Fig 1: Comparing latency and accuracy between the original models from TI with Embedl’s optimized version
Unlocking Edge AI Performance with Embedl's Solutions
Embedl’s innovative solutions for edge AI development offer powerful tools to identify and resolve hardware latency bottlenecks during the deployment of models on edge devices. In this case, Embedl seamlessly integrates with TI’s runtime environment, using it to profile models and their operations directly on the chip. Through advanced model optimization techniques, Embedl can optimize the architecture of even pre-optimized models, eliminating performance bottlenecks and delivering substantial improvements while running models on the edge.
Challenges in Edge AI Deployment
MobileNetV3 represents the latest evolution in mobile-friendly vision models developed by Google. Since the introduction of MobileNet in 2017, which utilized depthwise separable convolutions to reduce computational complexity, the landscape of edge AI has dramatically advanced. However, deploying these models across different hardware, runtimes, and execution environments remains challenging due to the lack of a one-size-fits-all solution.

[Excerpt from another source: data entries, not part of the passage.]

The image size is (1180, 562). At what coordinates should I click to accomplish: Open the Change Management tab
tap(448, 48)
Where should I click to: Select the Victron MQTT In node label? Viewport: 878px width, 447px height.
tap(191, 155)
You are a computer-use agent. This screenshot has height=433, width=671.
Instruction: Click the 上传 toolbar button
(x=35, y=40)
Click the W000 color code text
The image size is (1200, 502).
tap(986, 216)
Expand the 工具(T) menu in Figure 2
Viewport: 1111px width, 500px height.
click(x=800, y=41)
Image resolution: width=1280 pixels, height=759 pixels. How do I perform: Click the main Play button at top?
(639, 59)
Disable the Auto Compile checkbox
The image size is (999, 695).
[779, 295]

The design of MobileNetV3 shifted from manual architecture engineering to automated, hardware-aware neural architecture search. Embedl’s suite of algorithms enables similar technology, facilitating hardware-specific optimizations that ensure the best possible model performance on any given hardware. For instance, MobileNetV3’s hard-swish activations and squeeze-and-excite blocks can create issues for quantization and edge deployment, but Embedl’s profiling tools can easily pinpoint these bottlenecks and highlight them in its viewer. This allows for quick adjustments to the model without the need for a complete redesign. A few lines of code using Embedl’s tools allow making modifications to the model instead of having to redesign it from scratch.
Fig 2: Illustration of how Embedl’s tools simplify profiling model performance, analyzing model changes, and informing design decisions.

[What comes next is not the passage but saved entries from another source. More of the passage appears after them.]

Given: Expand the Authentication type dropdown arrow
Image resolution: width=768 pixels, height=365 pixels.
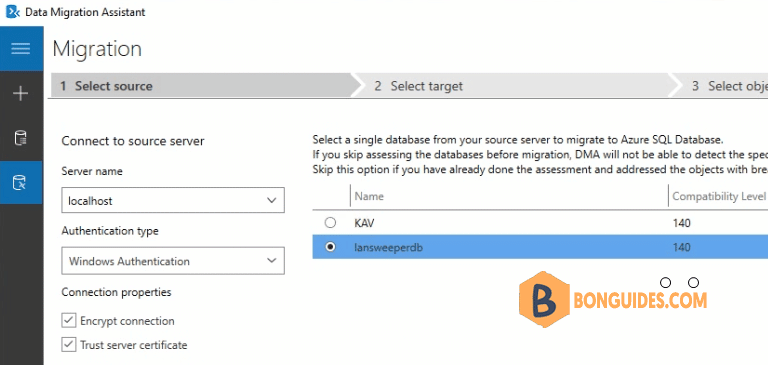Looking at the screenshot, I should [x=271, y=261].
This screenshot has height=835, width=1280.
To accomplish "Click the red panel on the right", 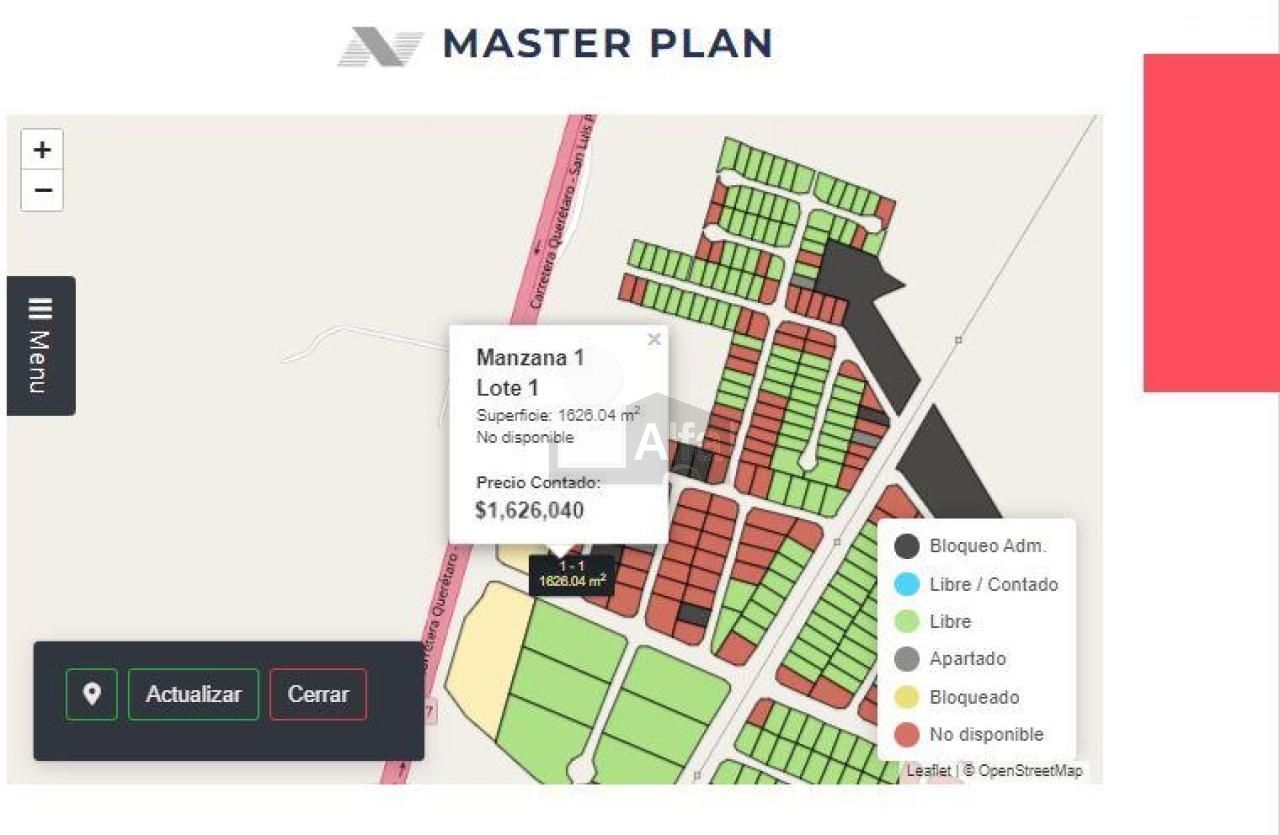I will (x=1211, y=223).
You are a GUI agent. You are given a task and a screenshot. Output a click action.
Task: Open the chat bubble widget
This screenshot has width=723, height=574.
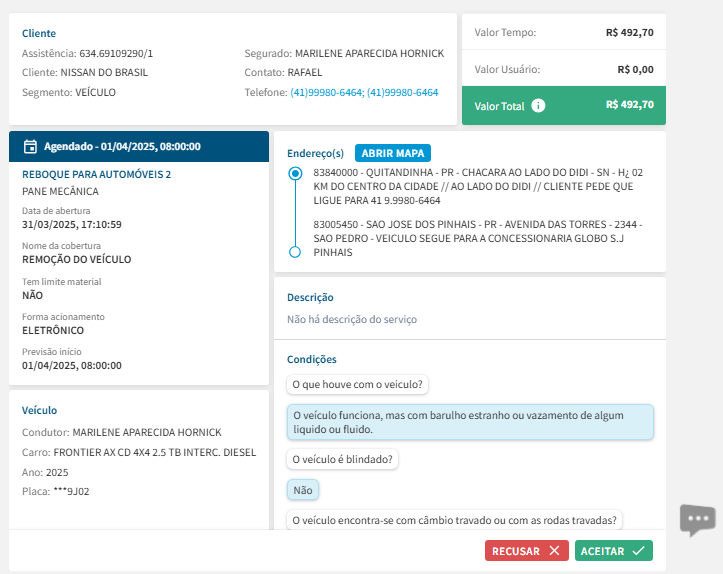pos(697,519)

Efficient Model Optimization On-the-Fly
In TI’s optimized MobileNetV3 models, elements like hard-swish activations were already converted to ReLUs, and squeeze-and-excite blocks were manually redefined, resulting in the MobileNetV3LiteLarge variant. Embedl’s tools offer the flexibility to make similar adjustments and more to pre-existing models, including standard PyTorch models from the official Torchvision repository without having to re-write the model definition.
The ability to modify model architectures dynamically unlocks new possibilities for exploring optimal configurations tailored to specific hardware targets. Embedl employed this unique technology to enhance TI’s custom MobileNetV3LiteLarge model, achieving a remarkable 18x increase in model execution speed through its advanced hardware-aware optimization techniques.
Hardware-agnostic model optimization
Recognizing that model optimization is not a one-time task, Embedl’s development tools are designed to be modular and compatible with any hardware or software ecosystem for edge AI. This adaptability allows users to build efficient pipelines for model export, compilation, profiling, and inference, simplifying the process of architectural exploration and hardware-specific adjustments.
At the core of Embedl’s approach is a focus on maximizing performance through automated architecture search, model compression, and optimization techniques like advanced quantization and structured pruning. This comprehensive strategy ensures that deep learning models deployed on the edge achieve peak efficiency and performance.